Martin, Woods and the rest of the Cardinal often played each other for friendly cash wagers. Once, Martin said, he and teammate Notah Begay III beat Woods and Conrad Ray—now the Stanford men’s golf coach—and won about $40, leaving the freshman Woods wanting an immediate rematch.

“We were leaving the next day on a trip,” Martin recalled Monday after his practice round. “And (Woods) says, “I’ll come out and let me try to earn it back.”

So the foursome played again.

Martin, who became the first player allowed to ride a cart at the U.S. Open in 1998 because of a painful circulatory disorder in his right leg, had a tremendous putting round. He won $192 from Woods, made a copy of the check and sent it home for his mother to cash.

She also put the copy in a scrap book, which the family still shows off to guests.

“So it’s official,” Martin said. “You can come track it down. It happened. And, you know, it may never happen again, but it definitely did happen.”

Martin, now the golf coach at Oregon, also joked he might give Woods a chance to win back the money when the pair play a practice round together Tuesday.

“The problem now and the word on the street is it’s hard to get,” Martin said. “I know that it’s tough to get that wallet out. So at least that’s what I’ve been told. So I’m going to give my best (Tuesday) to get in there.”

THE BACK 10: Lucas Glover’s practice routine is out of whack this week.

The 2009 U.S. Open champion usually plays nine holes on Monday, 18 on Tuesday and nine again Wednesday ahead of a major championship. Instead, thanks to Olympic Club’s complex set up, that’s not possible.

The close proximity of the ninth tee—and far distance of the 10th—to the clubhouse pushed the USGA to send players off holes No. 1 and No. 9 (instead of the usual 10th ) during the first two rounds. Following the same pattern, Glover played 10 holes Monday and plans to play 18 Tuesday and only eight on Wednesday.

“Keeps it interesting,” Glover joked.

Just about everything else at Olympic also is different from Glover’s triumph at Bethpage Black three years ago.

For one, there’s no rain in the forecast this week. The hills and unleveled lies create several blind shots, and the tree-lined fairways and tiny greens present more problems than any kind of rough.

“It’s an open course and beautiful and old school,” Glover said. “The old saying is, ‘Blind shots are only blind once.’ If you do your homework, it does make it easier. But you have to trust it and believe it.
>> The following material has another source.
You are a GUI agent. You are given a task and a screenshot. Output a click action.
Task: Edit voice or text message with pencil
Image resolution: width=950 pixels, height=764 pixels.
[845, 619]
Not being able to see it plays tricks on you.”

Sort of like starting a round on nine.

RUNNER-UP RETURNS: The small silver plaques for runners-up inside The Olympic Club are often more recognizable than the posters and memorabilia of the winners. Names such as Ben Hogan, Arnold Palmer, Tom Watson and Payne Stewart adorn the walls for their second-place finishes.

Try Michael Thompson, too.

No, not from a U.S. Open. Back in 2007, Thompson finished runner-up in the U.S. Amateur championship at Olympic.
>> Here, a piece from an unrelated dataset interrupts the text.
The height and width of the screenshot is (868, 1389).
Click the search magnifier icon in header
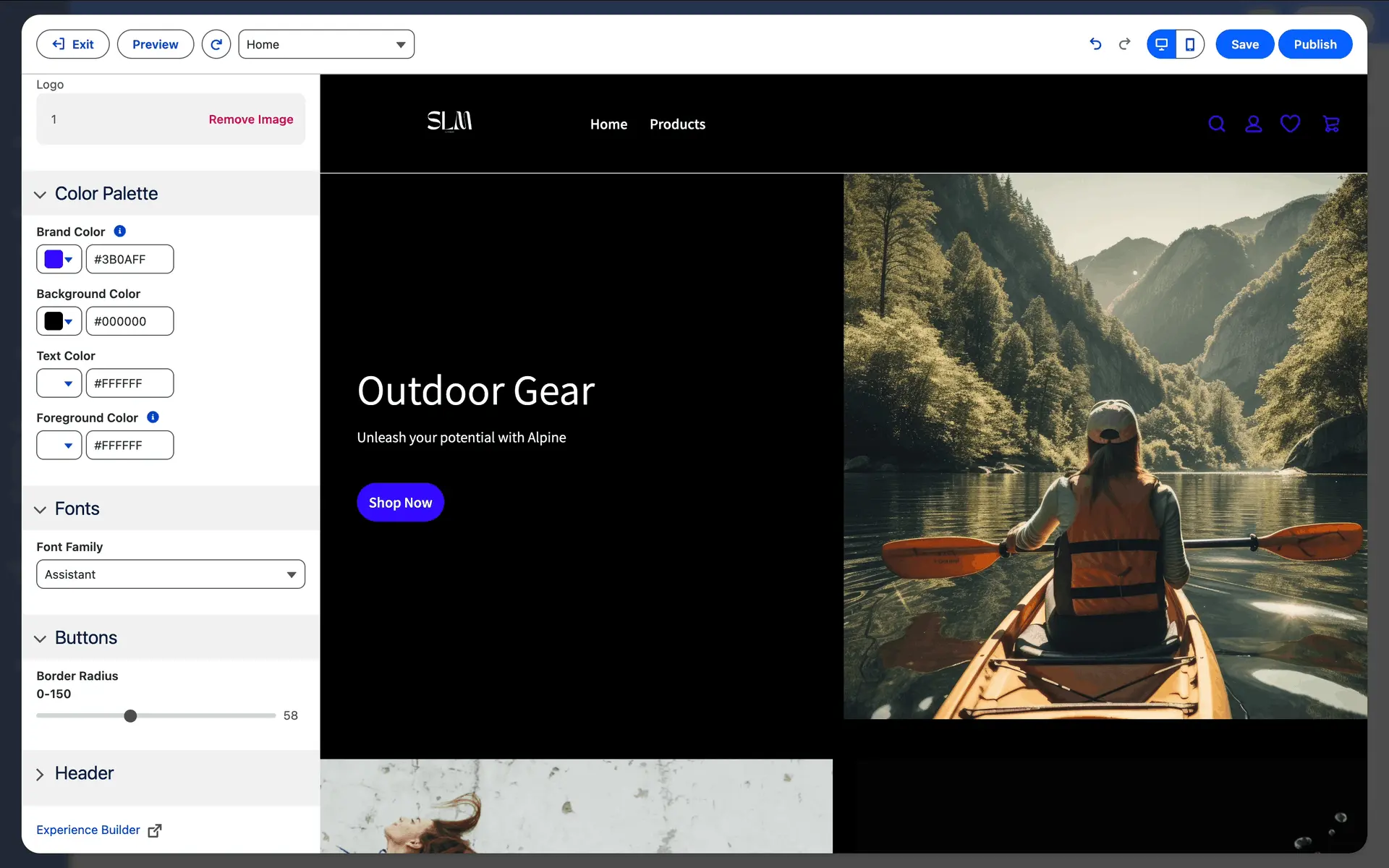1217,124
He lost 2 and 1 against Colt Knost in a grueling 36-hole finale, and he hadn’t played a meaningful round on the Lake Course again until after he qualified for the U.S. Open last week.

“I’ve been wanting to come back here for over two years,” Thompson said. “This golf course has a special place in my heart.”
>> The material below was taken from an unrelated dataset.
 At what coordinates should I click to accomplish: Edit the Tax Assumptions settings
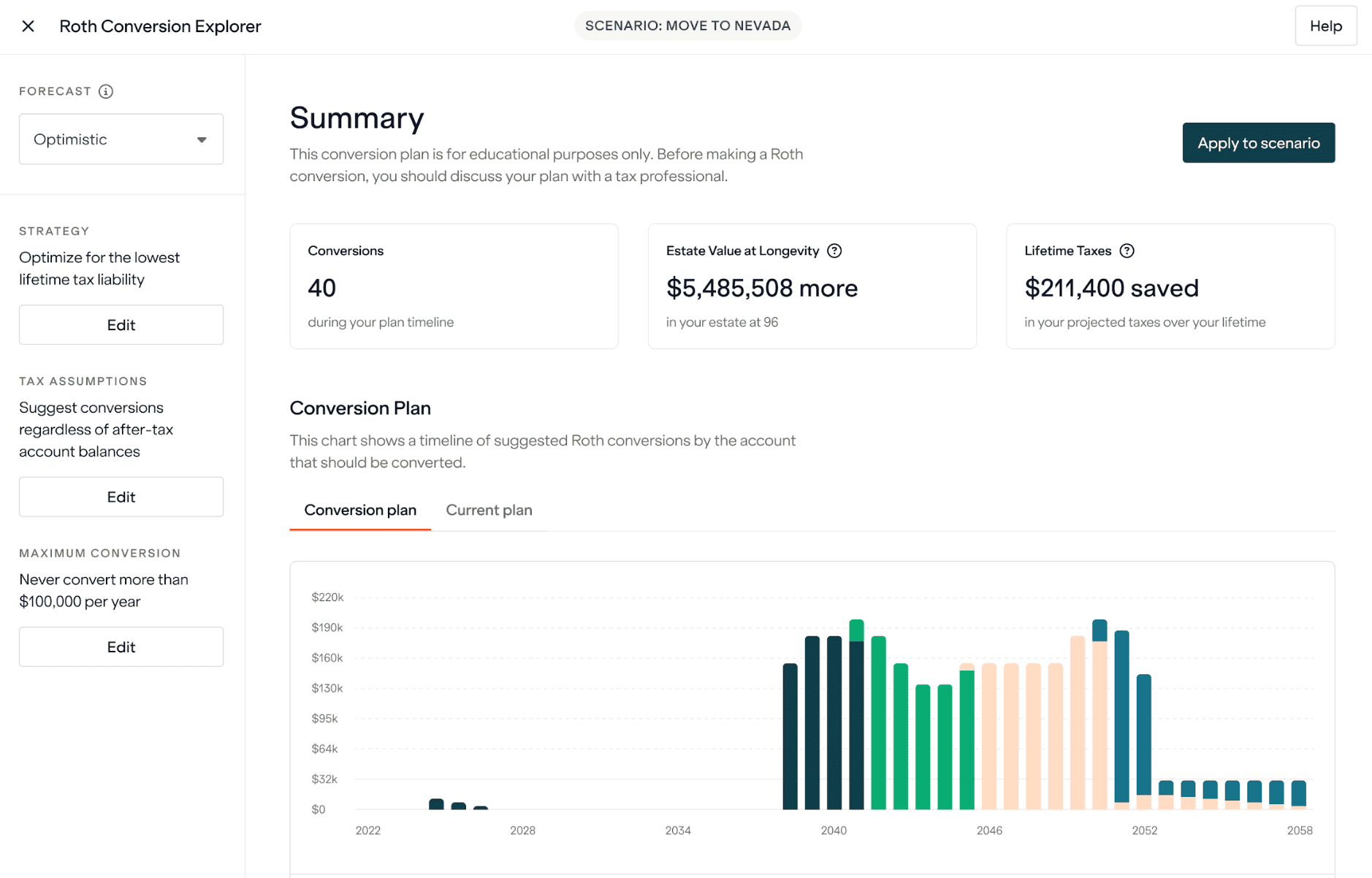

Thompson still recalls almost every shot from that taxing week.

One of his shining moments came in the opening round when he beat Webb Simpson 5 and 4, shooting 5 under through the opening 14 holes, including a 15-foot birdie on No. 10. Thompson also made a 50-foot birdie on the fifth in the final.

“I’ve started thinking about all the shots I hit that week,” Thompson said. “All the tee shots, all the holes, just trying to feed off those good vibes. It will be much tougher to duplicate.”

DIVOTS: Woods teed off at 6:30 a.m. and played by himself Monday. He finished his practice round about 9:15 a.m. … There is a zero percent chance of rain and highs in the 70s in the forecast through Monday. Temperatures range from the low 70s to upper 50s. The outlook is certainly one the USGA was hoping for after rains pounded Congressional last year. … Little known fact: the name on Rickie Fowler’s birth certificate is not Richard. It’s simply Rick. … The Curtis Cup will be played in 2014 at St. Louis Country Club. … 1955 U.S. Open winner Jack Fleck, the first national champion crowned at Olympic, was signing autographs in the merchandise tent.